Copy out the following lines with no changes, covering all of the entries below.

──────── Recorded data

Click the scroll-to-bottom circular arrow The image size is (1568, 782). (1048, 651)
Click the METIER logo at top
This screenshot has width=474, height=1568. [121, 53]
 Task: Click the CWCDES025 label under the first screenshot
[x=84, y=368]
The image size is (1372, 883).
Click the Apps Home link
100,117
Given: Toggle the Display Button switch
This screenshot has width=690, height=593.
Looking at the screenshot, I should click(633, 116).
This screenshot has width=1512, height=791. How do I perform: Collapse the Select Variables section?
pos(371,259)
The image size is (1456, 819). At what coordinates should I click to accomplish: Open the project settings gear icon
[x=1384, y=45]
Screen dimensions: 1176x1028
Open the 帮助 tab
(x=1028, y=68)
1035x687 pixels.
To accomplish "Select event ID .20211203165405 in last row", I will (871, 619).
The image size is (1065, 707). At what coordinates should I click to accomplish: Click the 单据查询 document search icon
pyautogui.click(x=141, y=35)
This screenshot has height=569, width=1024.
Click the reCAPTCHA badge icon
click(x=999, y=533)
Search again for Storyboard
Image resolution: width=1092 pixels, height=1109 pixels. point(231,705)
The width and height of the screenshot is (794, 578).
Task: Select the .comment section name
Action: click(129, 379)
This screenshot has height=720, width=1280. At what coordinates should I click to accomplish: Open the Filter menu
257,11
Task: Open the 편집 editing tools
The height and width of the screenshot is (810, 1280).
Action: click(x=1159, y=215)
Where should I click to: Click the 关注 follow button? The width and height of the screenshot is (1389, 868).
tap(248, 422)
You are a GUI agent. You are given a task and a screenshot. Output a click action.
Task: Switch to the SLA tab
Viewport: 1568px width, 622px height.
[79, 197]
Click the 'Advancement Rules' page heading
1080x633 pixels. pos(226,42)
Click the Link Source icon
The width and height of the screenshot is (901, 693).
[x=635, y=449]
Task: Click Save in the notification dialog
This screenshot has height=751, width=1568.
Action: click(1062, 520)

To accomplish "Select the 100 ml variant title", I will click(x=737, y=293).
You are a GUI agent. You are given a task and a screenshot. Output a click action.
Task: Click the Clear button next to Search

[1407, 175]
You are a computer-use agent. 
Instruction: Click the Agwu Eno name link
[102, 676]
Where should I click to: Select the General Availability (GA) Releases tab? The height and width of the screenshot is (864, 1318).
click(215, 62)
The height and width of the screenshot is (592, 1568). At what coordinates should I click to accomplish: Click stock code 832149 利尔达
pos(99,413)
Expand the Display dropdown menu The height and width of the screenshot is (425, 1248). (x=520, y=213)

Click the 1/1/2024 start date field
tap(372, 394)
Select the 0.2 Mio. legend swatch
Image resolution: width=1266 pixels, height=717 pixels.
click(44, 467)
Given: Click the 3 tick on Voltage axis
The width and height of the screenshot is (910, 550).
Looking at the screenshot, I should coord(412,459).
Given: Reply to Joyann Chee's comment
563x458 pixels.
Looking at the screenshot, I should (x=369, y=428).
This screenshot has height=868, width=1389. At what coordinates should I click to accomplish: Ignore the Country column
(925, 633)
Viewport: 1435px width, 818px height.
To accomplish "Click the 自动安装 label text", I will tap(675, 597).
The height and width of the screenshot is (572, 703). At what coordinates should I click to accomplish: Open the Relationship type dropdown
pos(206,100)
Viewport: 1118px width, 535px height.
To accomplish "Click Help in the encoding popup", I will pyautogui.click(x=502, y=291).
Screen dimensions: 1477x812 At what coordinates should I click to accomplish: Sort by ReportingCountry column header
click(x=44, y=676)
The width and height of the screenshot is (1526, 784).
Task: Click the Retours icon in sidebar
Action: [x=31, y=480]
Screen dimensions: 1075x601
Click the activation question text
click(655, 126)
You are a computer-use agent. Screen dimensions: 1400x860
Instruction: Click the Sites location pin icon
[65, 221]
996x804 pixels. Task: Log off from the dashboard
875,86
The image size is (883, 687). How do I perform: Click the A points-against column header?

────────────────

**Response to this task:**
Click the scroll-to-bottom circular arrow The image size is (1568, 782). (1048, 651)
Click the METIER logo at top
This screenshot has width=474, height=1568. [121, 53]
 Task: Click the CWCDES025 label under the first screenshot
[x=84, y=368]
The image size is (1372, 883).
Click the Apps Home link
100,117
Given: Toggle the Display Button switch
This screenshot has width=690, height=593.
Looking at the screenshot, I should click(633, 116).
This screenshot has width=1512, height=791. How do I perform: Collapse the Select Variables section?
pos(371,259)
The image size is (1456, 819). At what coordinates should I click to accomplish: Open the project settings gear icon
[x=1384, y=45]
Screen dimensions: 1176x1028
Open the 帮助 tab
(x=1028, y=68)
1035x687 pixels.
To accomplish "Select event ID .20211203165405 in last row", I will (871, 619).
The image size is (1065, 707). At what coordinates should I click to accomplish: Click the 单据查询 document search icon
pyautogui.click(x=141, y=35)
This screenshot has height=569, width=1024.
Click the reCAPTCHA badge icon
click(x=999, y=533)
Search again for Storyboard
Image resolution: width=1092 pixels, height=1109 pixels. point(231,705)
The width and height of the screenshot is (794, 578).
Task: Select the .comment section name
Action: click(129, 379)
This screenshot has height=720, width=1280. At what coordinates should I click to accomplish: Open the Filter menu
257,11
Task: Open the 편집 editing tools
The height and width of the screenshot is (810, 1280).
Action: click(x=1159, y=215)
Where should I click to: Click the 关注 follow button? The width and height of the screenshot is (1389, 868).
tap(248, 422)
You are a GUI agent. You are given a task and a screenshot. Output a click action.
Task: Switch to the SLA tab
Viewport: 1568px width, 622px height.
[79, 197]
Click the 'Advancement Rules' page heading
1080x633 pixels. pos(226,42)
Click the Link Source icon
The width and height of the screenshot is (901, 693).
[x=635, y=449]
Task: Click Save in the notification dialog
This screenshot has height=751, width=1568.
Action: click(1062, 520)

To accomplish "Select the 100 ml variant title", I will click(x=737, y=293).
You are a GUI agent. You are given a task and a screenshot. Output a click action.
Task: Click the Clear button next to Search

[1407, 175]
You are a computer-use agent. 
Instruction: Click the Agwu Eno name link
[102, 676]
Where should I click to: Select the General Availability (GA) Releases tab? The height and width of the screenshot is (864, 1318).
click(215, 62)
The height and width of the screenshot is (592, 1568). At what coordinates should I click to accomplish: Click stock code 832149 利尔达
pos(99,413)
Expand the Display dropdown menu The height and width of the screenshot is (425, 1248). (x=520, y=213)

Click the 1/1/2024 start date field
tap(372, 394)
Select the 0.2 Mio. legend swatch
Image resolution: width=1266 pixels, height=717 pixels.
click(44, 467)
Given: Click the 3 tick on Voltage axis
The width and height of the screenshot is (910, 550).
Looking at the screenshot, I should coord(412,459).
Given: Reply to Joyann Chee's comment
563x458 pixels.
Looking at the screenshot, I should (x=369, y=428).
This screenshot has height=868, width=1389. At what coordinates should I click to accomplish: Ignore the Country column
(925, 633)
Viewport: 1435px width, 818px height.
To accomplish "Click the 自动安装 label text", I will tap(675, 597).
The height and width of the screenshot is (572, 703). At what coordinates should I click to accomplish: Open the Relationship type dropdown
pos(206,100)
Viewport: 1118px width, 535px height.
To accomplish "Click Help in the encoding popup", I will pyautogui.click(x=502, y=291).
Screen dimensions: 1477x812 At what coordinates should I click to accomplish: Sort by ReportingCountry column header
click(x=44, y=676)
The width and height of the screenshot is (1526, 784).
Task: Click the Retours icon in sidebar
Action: [x=31, y=480]
Screen dimensions: 1075x601
Click the activation question text
click(655, 126)
You are a computer-use agent. Screen dimensions: 1400x860
Instruction: Click the Sites location pin icon
[65, 221]
996x804 pixels. Task: Log off from the dashboard
875,86
The image size is (883, 687). How do I perform: Click the A points-against column header?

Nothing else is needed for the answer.